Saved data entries
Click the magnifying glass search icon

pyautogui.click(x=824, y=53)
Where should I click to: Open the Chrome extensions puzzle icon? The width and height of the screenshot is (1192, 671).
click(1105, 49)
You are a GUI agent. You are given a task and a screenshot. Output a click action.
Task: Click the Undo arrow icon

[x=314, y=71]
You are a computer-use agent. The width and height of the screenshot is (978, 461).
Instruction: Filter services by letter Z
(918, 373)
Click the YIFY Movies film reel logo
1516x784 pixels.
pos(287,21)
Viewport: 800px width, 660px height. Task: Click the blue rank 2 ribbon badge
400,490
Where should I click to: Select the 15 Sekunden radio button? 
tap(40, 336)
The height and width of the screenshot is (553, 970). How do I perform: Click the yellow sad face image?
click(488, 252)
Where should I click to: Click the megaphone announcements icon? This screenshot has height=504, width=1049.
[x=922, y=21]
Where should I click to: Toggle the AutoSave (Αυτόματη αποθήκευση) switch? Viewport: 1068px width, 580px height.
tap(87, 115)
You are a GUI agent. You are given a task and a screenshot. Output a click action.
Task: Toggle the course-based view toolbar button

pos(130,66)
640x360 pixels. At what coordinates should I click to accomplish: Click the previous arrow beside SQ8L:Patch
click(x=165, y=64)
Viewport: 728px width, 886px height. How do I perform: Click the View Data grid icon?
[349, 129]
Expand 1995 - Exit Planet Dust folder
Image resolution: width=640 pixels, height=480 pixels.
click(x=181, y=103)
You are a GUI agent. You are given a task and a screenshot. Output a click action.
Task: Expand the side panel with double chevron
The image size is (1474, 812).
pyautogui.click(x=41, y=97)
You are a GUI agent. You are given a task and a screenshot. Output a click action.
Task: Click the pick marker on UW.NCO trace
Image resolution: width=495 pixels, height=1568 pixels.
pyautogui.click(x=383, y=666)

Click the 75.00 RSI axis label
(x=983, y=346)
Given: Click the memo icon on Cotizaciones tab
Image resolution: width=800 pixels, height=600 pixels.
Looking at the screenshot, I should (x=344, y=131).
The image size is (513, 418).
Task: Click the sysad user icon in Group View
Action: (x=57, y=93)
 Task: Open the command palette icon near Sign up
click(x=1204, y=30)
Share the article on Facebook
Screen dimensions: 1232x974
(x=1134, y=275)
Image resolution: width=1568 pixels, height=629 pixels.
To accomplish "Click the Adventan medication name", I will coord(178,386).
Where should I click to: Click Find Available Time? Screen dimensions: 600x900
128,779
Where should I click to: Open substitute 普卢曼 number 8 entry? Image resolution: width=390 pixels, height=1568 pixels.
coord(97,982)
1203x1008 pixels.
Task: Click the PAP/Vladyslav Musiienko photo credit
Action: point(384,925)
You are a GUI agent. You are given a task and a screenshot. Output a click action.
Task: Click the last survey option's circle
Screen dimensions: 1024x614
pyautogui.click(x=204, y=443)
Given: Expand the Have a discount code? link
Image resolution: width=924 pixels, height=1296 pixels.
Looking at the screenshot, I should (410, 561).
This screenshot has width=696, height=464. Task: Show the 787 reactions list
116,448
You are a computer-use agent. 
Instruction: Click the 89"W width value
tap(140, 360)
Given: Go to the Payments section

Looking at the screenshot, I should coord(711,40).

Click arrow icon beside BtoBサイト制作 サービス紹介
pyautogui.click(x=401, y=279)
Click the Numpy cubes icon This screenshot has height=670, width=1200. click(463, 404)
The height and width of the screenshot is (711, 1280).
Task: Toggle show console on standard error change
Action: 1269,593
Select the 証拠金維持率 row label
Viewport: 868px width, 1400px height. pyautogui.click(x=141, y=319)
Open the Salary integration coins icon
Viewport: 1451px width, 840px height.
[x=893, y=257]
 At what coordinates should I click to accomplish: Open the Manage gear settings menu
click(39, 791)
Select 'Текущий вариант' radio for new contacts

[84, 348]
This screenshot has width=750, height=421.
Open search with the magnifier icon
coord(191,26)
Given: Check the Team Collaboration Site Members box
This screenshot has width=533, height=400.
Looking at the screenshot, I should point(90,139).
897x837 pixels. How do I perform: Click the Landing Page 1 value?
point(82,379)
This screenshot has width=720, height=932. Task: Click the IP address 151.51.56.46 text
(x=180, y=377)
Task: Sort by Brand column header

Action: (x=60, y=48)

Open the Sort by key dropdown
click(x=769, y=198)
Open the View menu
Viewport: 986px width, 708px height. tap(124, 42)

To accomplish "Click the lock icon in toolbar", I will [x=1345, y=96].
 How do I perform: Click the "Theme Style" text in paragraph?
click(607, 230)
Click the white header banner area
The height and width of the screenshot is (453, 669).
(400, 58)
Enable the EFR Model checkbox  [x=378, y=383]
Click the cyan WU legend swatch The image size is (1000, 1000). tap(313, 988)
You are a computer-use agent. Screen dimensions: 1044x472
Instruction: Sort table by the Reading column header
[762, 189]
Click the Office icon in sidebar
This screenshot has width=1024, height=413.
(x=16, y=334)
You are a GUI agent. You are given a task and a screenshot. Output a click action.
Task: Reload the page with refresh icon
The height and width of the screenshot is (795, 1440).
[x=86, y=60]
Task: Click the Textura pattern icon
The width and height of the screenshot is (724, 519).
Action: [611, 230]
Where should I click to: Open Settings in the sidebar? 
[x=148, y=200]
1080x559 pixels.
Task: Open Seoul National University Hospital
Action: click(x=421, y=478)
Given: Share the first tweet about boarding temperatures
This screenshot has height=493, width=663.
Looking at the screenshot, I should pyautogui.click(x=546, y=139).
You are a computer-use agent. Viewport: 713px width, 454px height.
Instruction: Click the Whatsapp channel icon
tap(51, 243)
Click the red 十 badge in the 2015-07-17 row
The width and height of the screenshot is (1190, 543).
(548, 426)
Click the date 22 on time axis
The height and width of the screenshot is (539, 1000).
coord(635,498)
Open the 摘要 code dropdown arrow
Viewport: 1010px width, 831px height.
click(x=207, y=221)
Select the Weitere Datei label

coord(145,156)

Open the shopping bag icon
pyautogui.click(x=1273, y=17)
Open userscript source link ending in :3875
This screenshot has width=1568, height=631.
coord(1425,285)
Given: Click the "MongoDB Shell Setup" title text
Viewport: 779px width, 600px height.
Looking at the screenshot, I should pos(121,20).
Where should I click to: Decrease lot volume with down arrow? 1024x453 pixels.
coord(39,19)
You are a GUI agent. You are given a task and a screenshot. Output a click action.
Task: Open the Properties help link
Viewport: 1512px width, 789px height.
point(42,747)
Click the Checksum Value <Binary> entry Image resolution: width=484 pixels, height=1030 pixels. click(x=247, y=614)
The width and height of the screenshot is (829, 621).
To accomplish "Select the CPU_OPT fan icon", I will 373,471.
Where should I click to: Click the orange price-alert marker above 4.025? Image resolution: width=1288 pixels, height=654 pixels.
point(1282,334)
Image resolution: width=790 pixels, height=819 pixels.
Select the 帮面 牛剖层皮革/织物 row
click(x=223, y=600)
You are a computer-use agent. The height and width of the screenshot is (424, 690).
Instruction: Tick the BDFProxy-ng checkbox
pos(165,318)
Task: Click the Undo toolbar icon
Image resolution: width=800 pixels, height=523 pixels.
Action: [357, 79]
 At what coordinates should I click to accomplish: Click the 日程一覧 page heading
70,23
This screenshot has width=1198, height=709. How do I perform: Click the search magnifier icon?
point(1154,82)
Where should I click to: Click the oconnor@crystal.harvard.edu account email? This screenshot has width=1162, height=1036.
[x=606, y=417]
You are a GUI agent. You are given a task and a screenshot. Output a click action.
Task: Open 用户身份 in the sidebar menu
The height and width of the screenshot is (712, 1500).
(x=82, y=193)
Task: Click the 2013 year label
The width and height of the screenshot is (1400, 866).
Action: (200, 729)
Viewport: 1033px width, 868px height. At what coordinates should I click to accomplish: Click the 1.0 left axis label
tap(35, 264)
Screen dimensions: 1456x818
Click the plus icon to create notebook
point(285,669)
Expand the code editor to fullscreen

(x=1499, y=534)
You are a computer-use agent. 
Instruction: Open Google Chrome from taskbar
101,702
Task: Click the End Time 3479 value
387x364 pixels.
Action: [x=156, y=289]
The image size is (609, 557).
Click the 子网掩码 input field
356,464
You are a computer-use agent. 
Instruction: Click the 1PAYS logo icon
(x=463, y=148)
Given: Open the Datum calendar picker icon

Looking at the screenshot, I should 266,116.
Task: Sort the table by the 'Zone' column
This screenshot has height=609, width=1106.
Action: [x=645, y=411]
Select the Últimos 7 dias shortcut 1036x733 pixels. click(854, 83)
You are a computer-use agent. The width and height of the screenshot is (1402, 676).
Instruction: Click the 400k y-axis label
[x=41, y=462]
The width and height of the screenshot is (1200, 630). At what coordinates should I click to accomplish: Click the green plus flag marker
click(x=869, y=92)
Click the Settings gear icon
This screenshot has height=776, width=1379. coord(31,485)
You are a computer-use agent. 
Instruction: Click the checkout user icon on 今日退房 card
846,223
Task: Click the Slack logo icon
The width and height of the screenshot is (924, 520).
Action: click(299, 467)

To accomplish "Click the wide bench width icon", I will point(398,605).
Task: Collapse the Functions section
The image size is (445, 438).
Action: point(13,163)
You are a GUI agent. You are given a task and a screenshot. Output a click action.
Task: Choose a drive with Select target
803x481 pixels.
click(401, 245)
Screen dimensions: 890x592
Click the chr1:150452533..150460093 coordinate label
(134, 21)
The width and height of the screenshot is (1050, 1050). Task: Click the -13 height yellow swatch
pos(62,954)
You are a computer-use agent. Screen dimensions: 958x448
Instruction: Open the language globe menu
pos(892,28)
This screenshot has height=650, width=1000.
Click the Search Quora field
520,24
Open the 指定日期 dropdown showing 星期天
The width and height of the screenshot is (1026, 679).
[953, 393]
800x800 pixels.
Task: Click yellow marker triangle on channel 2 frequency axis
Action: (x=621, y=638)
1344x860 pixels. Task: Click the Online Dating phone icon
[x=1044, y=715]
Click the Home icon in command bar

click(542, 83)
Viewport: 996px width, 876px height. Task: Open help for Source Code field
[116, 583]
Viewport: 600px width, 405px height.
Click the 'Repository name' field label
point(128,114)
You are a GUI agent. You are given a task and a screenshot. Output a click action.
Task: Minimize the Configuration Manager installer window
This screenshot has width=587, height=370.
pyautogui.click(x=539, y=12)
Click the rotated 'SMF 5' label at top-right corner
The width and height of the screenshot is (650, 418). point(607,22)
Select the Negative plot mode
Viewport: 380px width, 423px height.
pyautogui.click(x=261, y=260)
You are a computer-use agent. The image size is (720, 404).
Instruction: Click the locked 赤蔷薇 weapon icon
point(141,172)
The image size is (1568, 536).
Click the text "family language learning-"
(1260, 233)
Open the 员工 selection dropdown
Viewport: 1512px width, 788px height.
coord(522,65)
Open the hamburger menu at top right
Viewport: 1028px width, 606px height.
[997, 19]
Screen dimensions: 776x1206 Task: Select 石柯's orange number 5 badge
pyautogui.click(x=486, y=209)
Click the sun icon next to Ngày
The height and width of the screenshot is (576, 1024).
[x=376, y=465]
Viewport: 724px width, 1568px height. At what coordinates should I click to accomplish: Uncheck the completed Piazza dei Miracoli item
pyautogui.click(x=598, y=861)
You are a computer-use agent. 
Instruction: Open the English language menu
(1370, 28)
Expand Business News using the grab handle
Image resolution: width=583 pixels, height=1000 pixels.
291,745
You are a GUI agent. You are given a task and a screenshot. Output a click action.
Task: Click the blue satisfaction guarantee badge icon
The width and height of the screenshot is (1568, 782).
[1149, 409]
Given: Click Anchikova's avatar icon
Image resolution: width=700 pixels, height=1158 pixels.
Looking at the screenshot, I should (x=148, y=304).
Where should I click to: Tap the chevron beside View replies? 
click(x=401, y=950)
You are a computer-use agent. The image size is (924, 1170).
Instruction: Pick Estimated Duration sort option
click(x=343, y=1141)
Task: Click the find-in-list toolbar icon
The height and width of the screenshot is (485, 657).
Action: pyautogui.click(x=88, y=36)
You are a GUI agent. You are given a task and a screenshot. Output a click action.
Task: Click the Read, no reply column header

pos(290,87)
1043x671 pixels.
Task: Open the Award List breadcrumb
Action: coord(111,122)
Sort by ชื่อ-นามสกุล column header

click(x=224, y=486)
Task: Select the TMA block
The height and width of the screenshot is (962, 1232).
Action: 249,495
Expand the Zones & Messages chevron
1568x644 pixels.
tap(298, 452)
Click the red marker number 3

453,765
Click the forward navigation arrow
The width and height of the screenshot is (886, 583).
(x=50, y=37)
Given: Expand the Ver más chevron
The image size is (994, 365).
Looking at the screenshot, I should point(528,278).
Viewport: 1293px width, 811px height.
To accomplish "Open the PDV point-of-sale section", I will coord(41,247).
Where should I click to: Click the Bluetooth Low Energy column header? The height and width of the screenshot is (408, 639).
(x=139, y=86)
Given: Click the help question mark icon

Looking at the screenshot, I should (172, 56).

■ **Brief**:
Count the lines in the entries that hold the word "Share", and give nothing but the total.

■ **Task result**:
2